“La La Land” is a movie lover’s dream come true. This rare film showcases the magic and power cinema has and will slap a smile on your face from the moment it starts till long after the end credits roll.
This original movie musical follows jazz pianist Sebastian, played by Ryan Gosling, and aspiring actress Mia, played by Emma Stone, who struggle to make ends meet while living in Los Angeles. The two fall in love and help each other to pursue their dreams.
While the story sounds cliched, this is where “La La Land” outshines the rest. The story is relatable to anyone who has ever been passionate about a dream and, despite the musical element, is done in a way that feels grounded and realistic. Writer and director Damien Chazelle manages to make a film that’s inspiring without feeling sappy or emotionally manipulative.
Chazelle’s directing is highly impressive. Musical numbers feature little editing and consist primarily of continuous takes that never lose focus on the action. The camera constantly zips around the performers which gives “La La Land” the same frenetic energy as a live performance. Combined with the bright colors and gorgeous cinematography, the film feels like a dream.

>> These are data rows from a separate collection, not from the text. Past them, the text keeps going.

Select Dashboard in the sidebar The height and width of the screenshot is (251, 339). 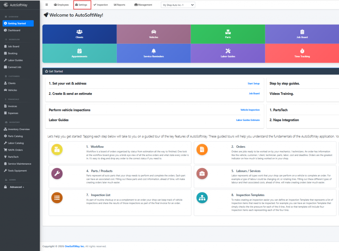14,30
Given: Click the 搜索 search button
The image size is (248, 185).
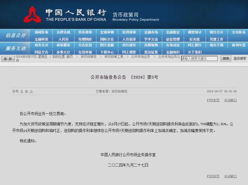Looking at the screenshot, I should pos(226,59).
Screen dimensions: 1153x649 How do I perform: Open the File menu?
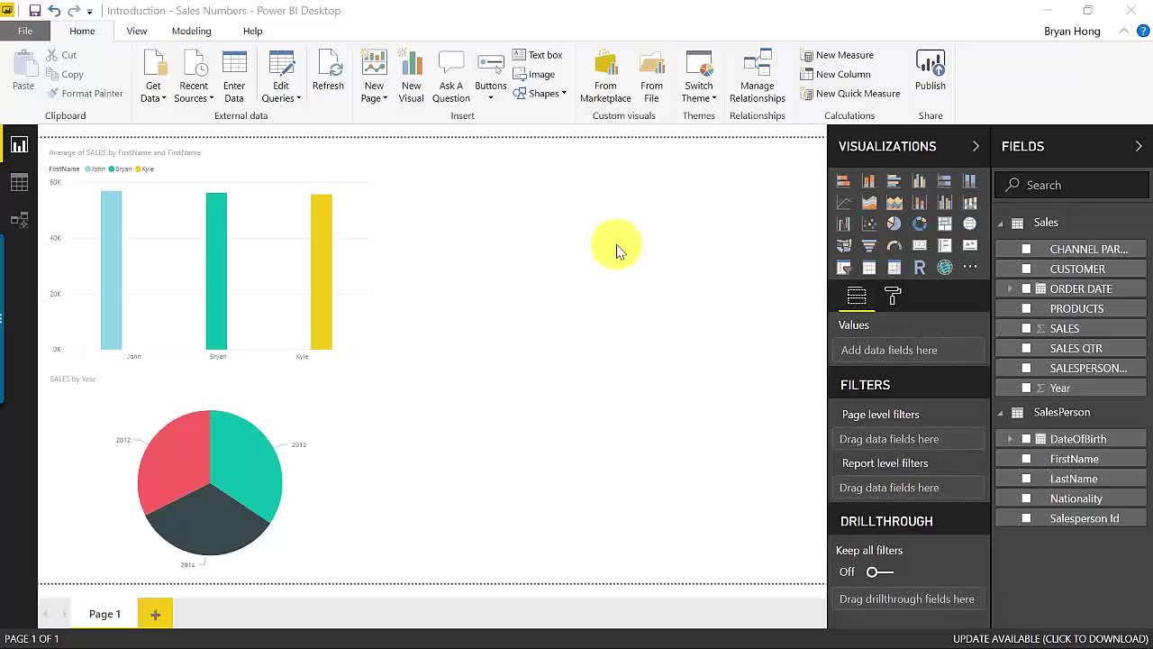[25, 31]
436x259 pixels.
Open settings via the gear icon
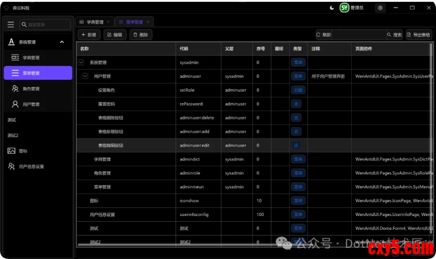380,8
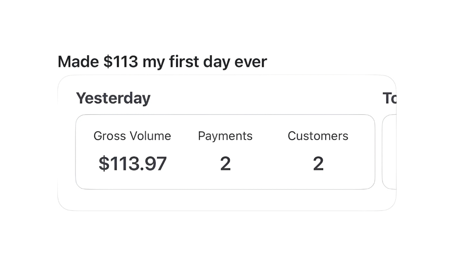Click the cut-off "To" heading at right edge
454x265 pixels.
[389, 98]
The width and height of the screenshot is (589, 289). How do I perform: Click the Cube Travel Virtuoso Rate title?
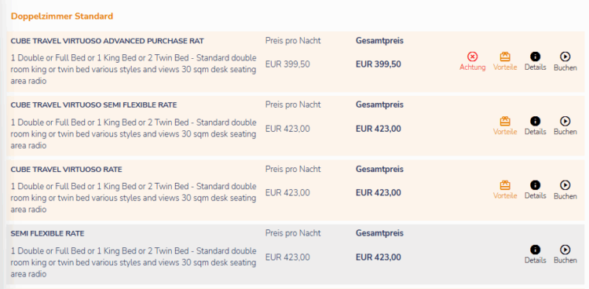coord(67,170)
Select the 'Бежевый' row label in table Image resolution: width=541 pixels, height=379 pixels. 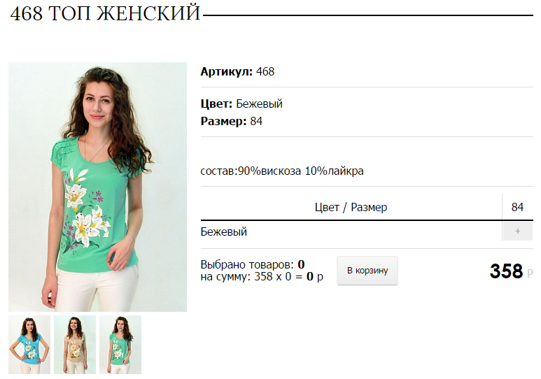click(x=223, y=231)
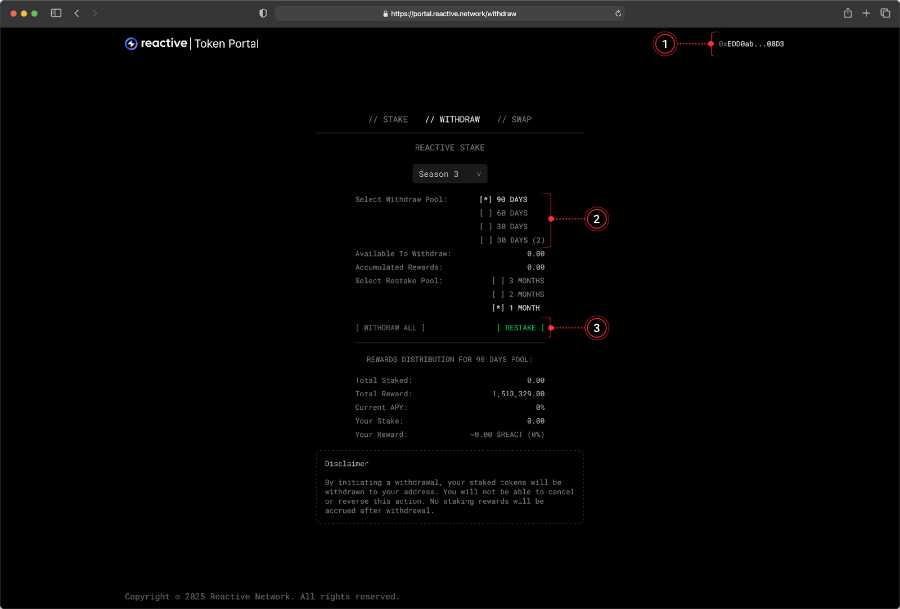Image resolution: width=900 pixels, height=609 pixels.
Task: Click the privacy shield icon
Action: pyautogui.click(x=263, y=14)
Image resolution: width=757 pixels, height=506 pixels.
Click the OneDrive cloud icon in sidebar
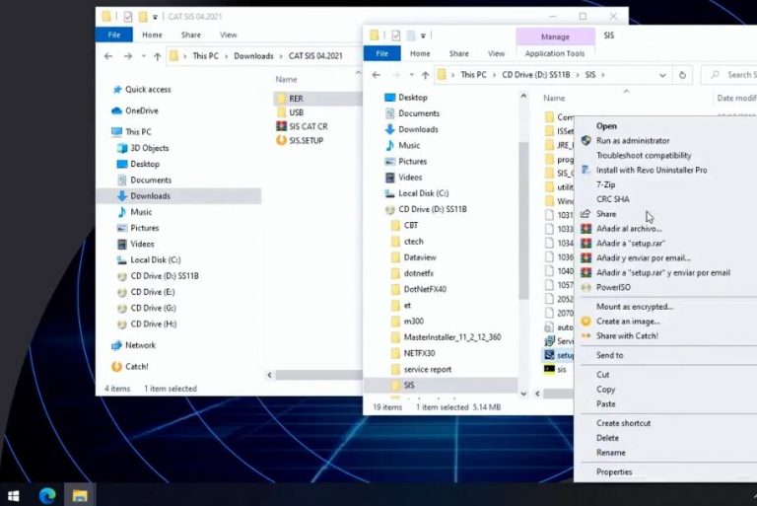click(x=116, y=110)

The songs are all catchy and memorable. The most interesting aspect of the music is how the energy goes in reverse. The opening number is the most significant and energetic song, but as the movie progresses, the songs begin to mellow and become more intimate and emotional. It’s a creative choice that helps reflect Mia and Sebastian’s journey.

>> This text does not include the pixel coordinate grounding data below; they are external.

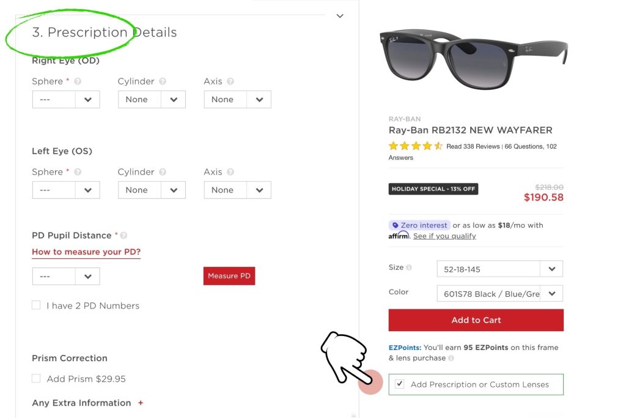Open the Color dropdown showing 601S78 Black
The width and height of the screenshot is (626, 418).
tap(499, 293)
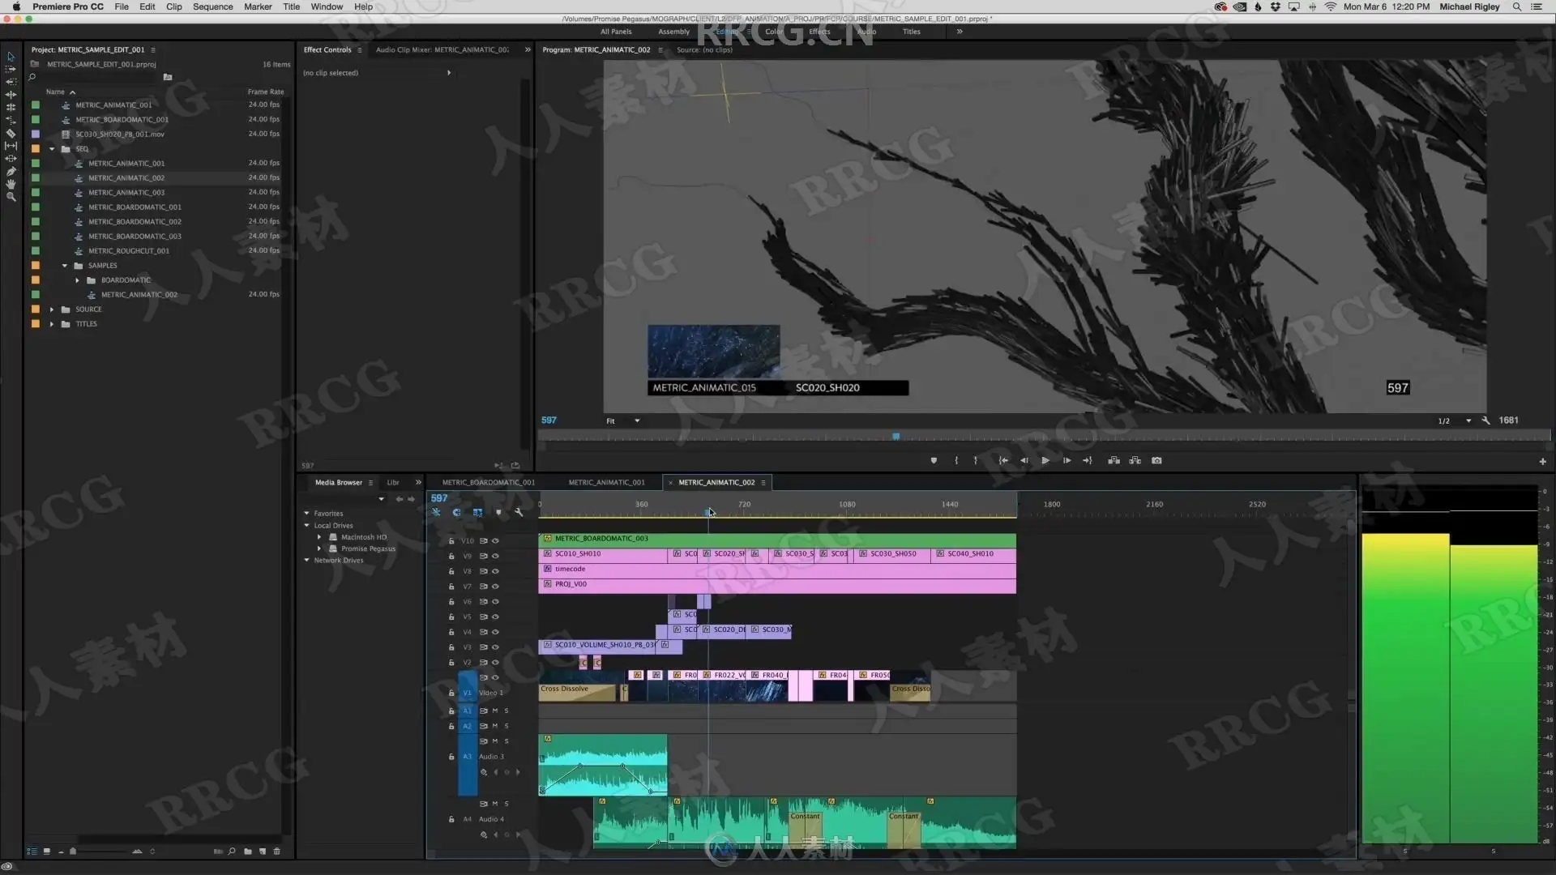Click Add Marker in program monitor controls
1556x875 pixels.
pos(934,460)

Gosling and Stone both deliver fantastic performances. The chemistry they share is palpable and watching them work off each other is highly entertaining. The two do their own singing and dancing and both are equally impressive. “A Lovely Night,” a duet Gosling and Stone share while tap-dancing against the shiny backdrop of LA at night, showcases the effort they put into their roles.
“La La Land” also loves paying tribute to classic films of the ’50s. From its old-fashioned style and tone, to referencing musicals such as “Singing in the Rain” and non-musical films such as “Rebel Without A Cause” and “Casablanca,” cinephiles will definitely enjoy finding all the Easter eggs and homages hidden in the movie.
The only flaw is that the film feels a bit too long. With over two hours of run time, the film could have been trimmed down, as a few scenes tend to drag on in the last act. However, this is a minor nitpick when compared to how flawless the rest of the movie is.
“La La Land” is a movie that comes out just once in a lifetime. Its rarity is a testament to the magic of filmmaking and should be enjoyed on the big screen. “La La Land” is highly recommended.